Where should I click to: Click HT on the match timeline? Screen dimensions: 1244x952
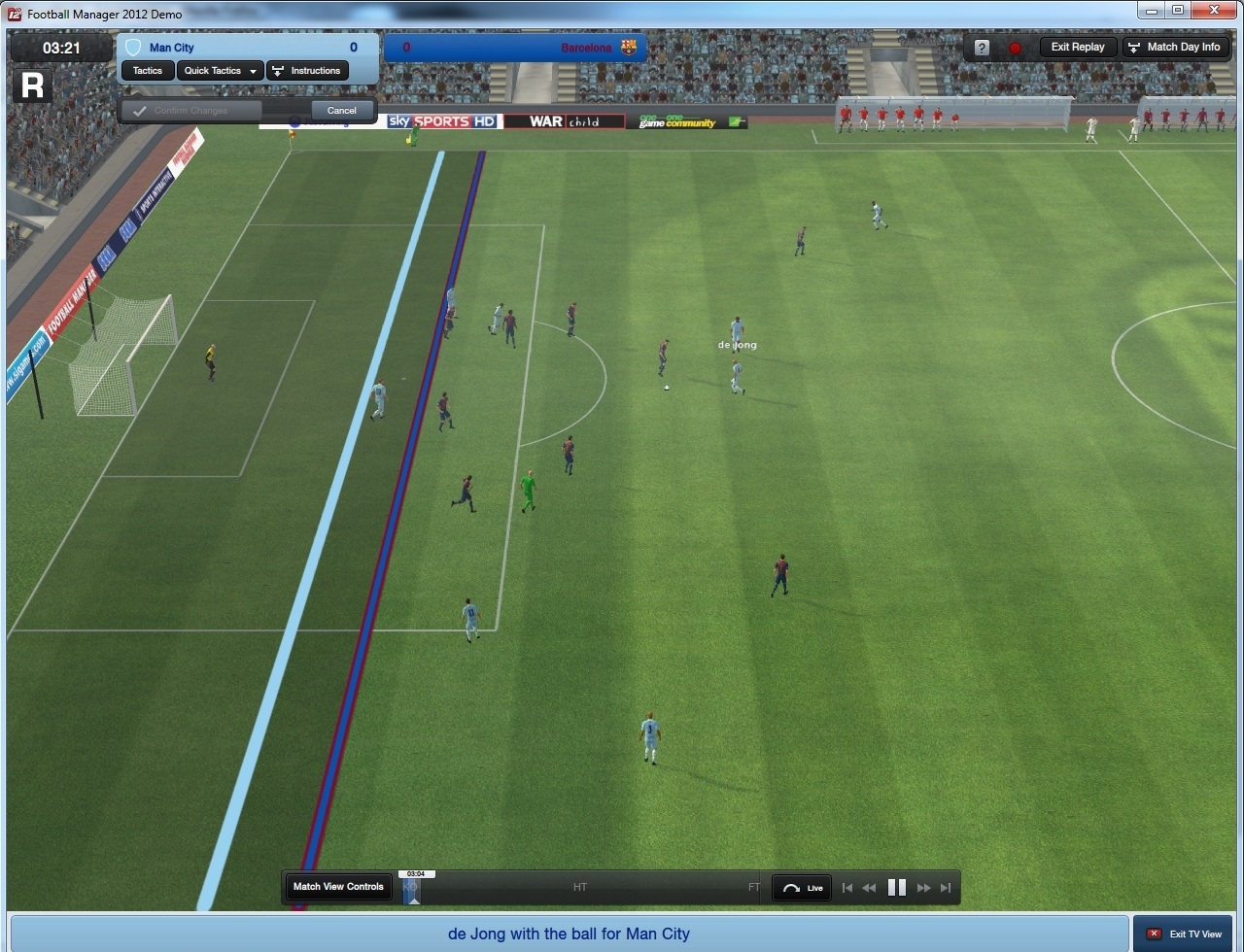point(579,887)
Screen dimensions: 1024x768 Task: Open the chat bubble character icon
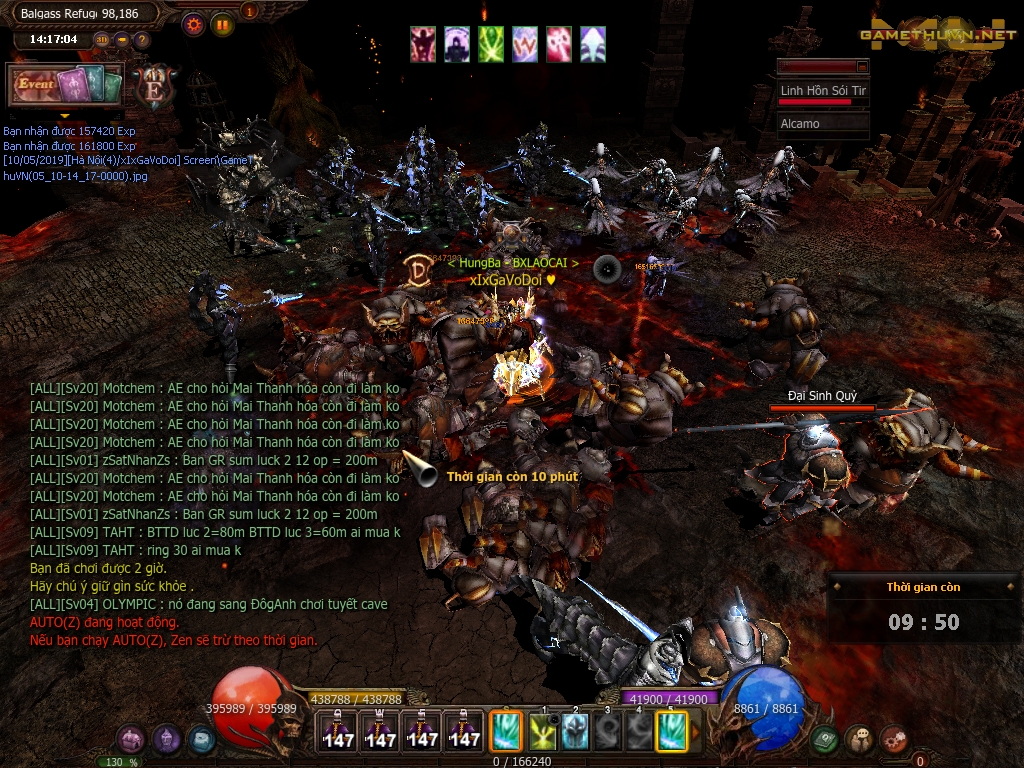(x=859, y=739)
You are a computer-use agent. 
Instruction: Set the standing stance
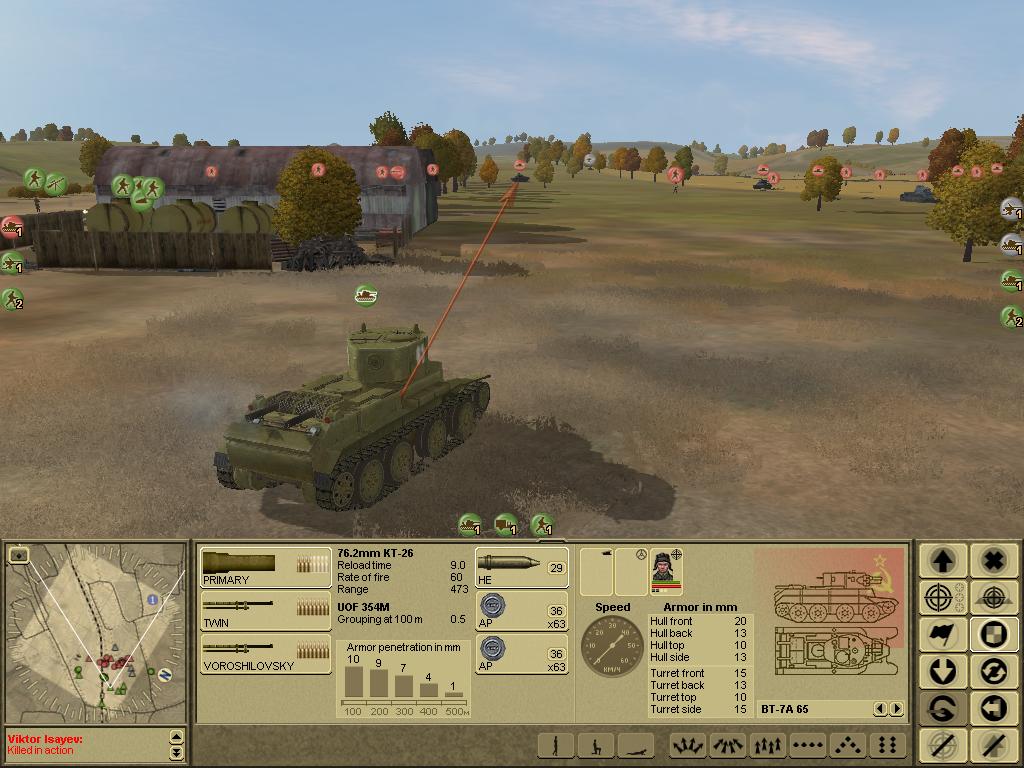556,745
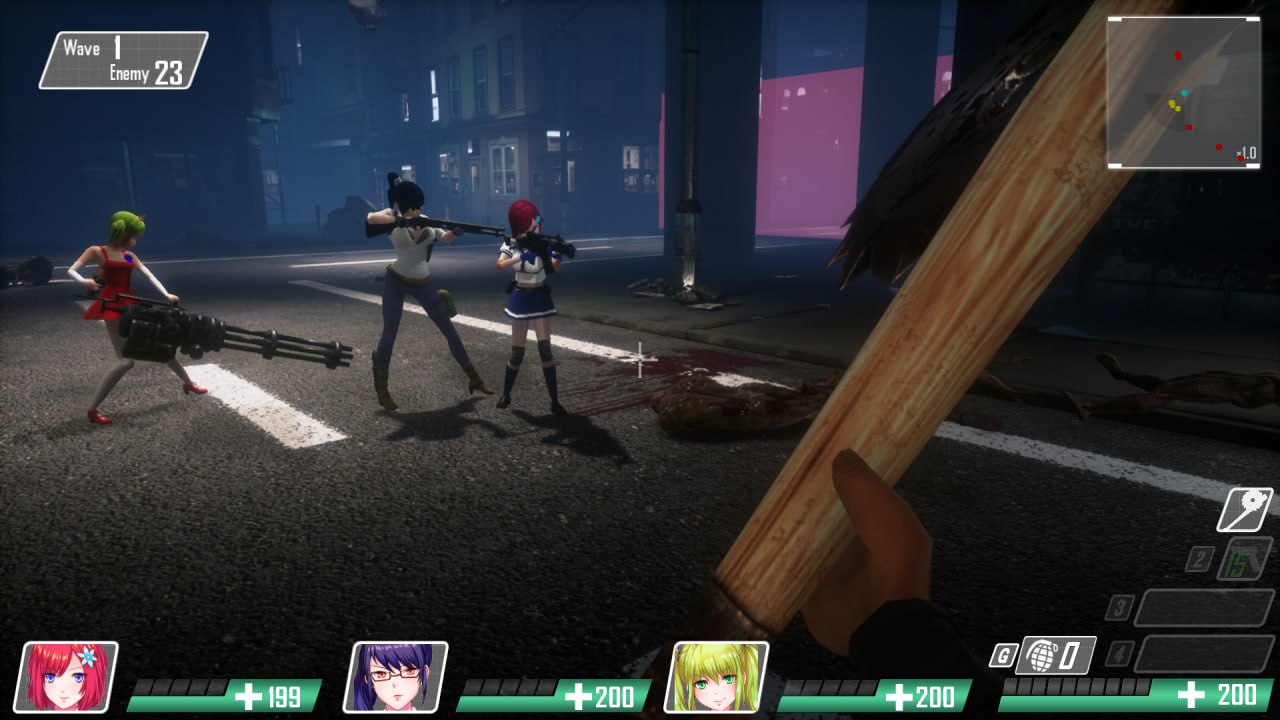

::::::::

STATED TASK
Reproduce the material above line for line, without any changes, and omit the pictures.

SOLVED EXERCISE
Where should I click to: Click HT on the match timeline? Screen dimensions: 1244x952
point(579,887)
Screen dimensions: 1024x768 Task: Open the chat bubble character icon
(x=859, y=739)
You are a computer-use agent. 
Instruction: Set the standing stance
556,745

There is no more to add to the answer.